Le mois de Mai est décidément le mois des coups de cœur littéraires. Cette fois, c’est Mü qui nous offre Dernières fleurs avant la fin du monde de Nicolas Cartelet. Ce livre n’est pas une suite à Petit blanc, mais le personnage principal est pourtant toujours Albert Villeneuve.

Après une vie dans les colonies françaises, entre alcool, plantation de café et esclavage, le voici quelques centaines ou milliers d’années plus tard. Entre le Albert Villeneuve de Petit blanc et celui de Dernières fleurs avant la fin du monde, le seul lien est celui du caractère. Si le nom reste, c’est qu’il est une superbe métaphore de l’humanité. Anti-héros parfait, Albert Villeneuve est un homme moyen, brillant par son humanité et ses doutes. Ni héros bodybuildé, ni sauveur prophétique malgré lui. Nous sommes tous au fond de nous Albert Villeneuve.

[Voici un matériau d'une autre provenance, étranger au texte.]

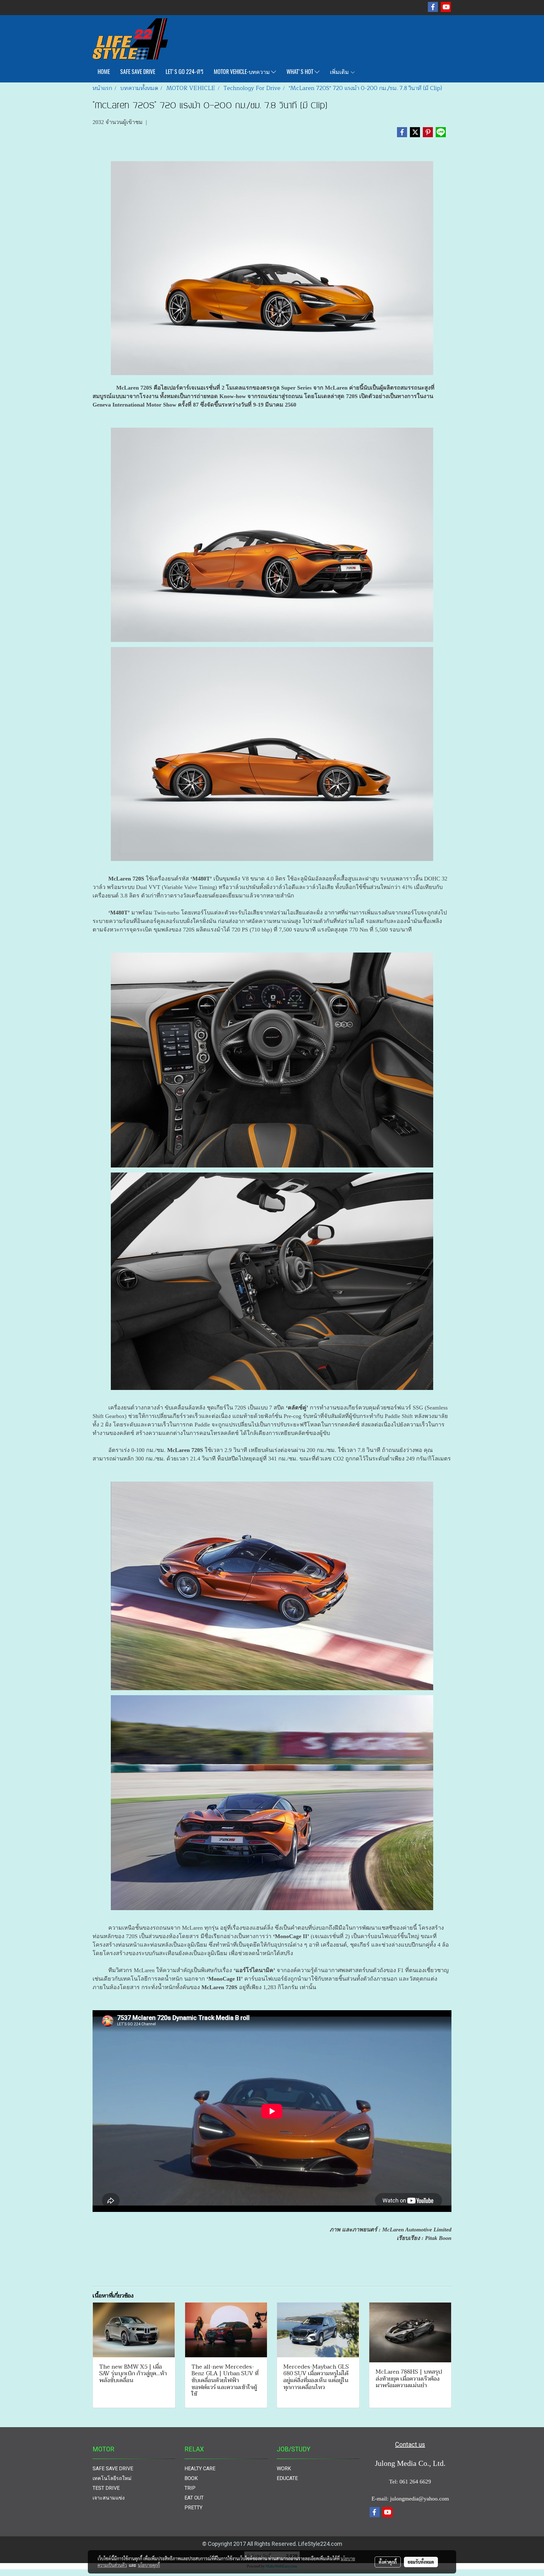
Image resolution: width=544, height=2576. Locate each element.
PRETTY (193, 2508)
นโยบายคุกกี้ (149, 2565)
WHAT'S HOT (300, 72)
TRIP (190, 2488)
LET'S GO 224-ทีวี (184, 72)
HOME (104, 72)
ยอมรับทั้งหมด (421, 2562)
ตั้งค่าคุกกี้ (388, 2562)
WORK (284, 2469)
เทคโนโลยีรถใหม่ (112, 2478)
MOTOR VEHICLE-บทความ (242, 72)
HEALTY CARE (199, 2469)
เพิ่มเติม (340, 72)
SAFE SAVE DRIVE (137, 72)
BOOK (191, 2478)
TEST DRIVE (106, 2488)
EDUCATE (287, 2478)
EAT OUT (194, 2498)
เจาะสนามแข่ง (109, 2498)
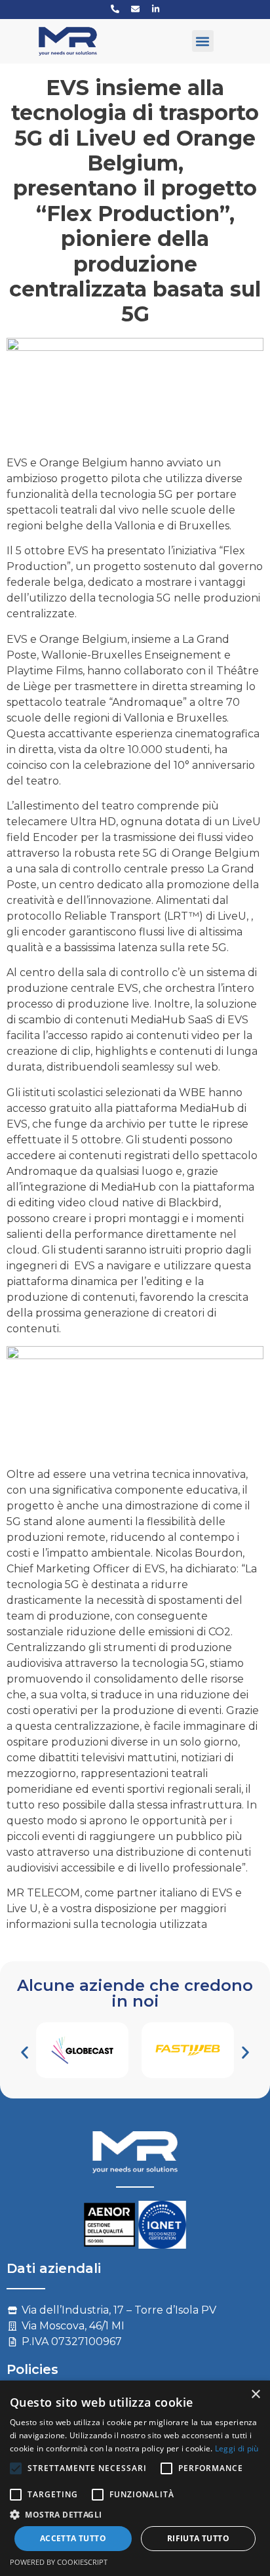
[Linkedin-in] (155, 8)
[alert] (135, 2478)
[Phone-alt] (114, 8)
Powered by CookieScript (58, 2562)
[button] (203, 41)
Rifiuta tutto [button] (198, 2538)
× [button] (255, 2395)
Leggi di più (237, 2448)
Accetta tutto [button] (73, 2538)
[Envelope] (135, 8)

Matin et soir, le ciel était du même gris de plomb, il y avait longtemps qu’on n’avait plus connu le bleu, le soleil encore moins, nous étions écrasés par ce gris, il nous maintenait embourbés, le dos courbé, dans les plantations Est.

Dernières fleurs avant la fin du monde, un nom plutôt parlant pour un futur en fin de vie, sans abeilles, et plongé dans une grisaille permanente. Ici, des travailleurs journaliers triment toute une journée pour répandre le pollen manuellement. Après l’effort, quelques pommes de terre en guise de salaire et un long et lent retour à pied vers des immeubles dortoirs. Albert est chef de la section 2. Il habite, ou cohabite, avec Manon, qui travaille, elle, à l’usine. Leur vie est dure et morne, et ne semble pas destinée à changer… Et pourtant.

Dernières fleurs avant la fin du monde est un roman (post) apocalyptique aux préoccupations terriblement sociales. Le quotidien y est sombre, monotone et précaire. L’auteur nous y décrit la vie de travailleurs journaliers, abrutis de labeur et terrifiés de ne pas être réembauchés le lendemain. Une classe complètement dominée et gérée par des milices au service de riches exploitants et propriétaires terriens. Ceux qui ne possèdent que leur force de travail contre ceux qui ont les arbres, l’essence, les véhicules et surtout, le pollen.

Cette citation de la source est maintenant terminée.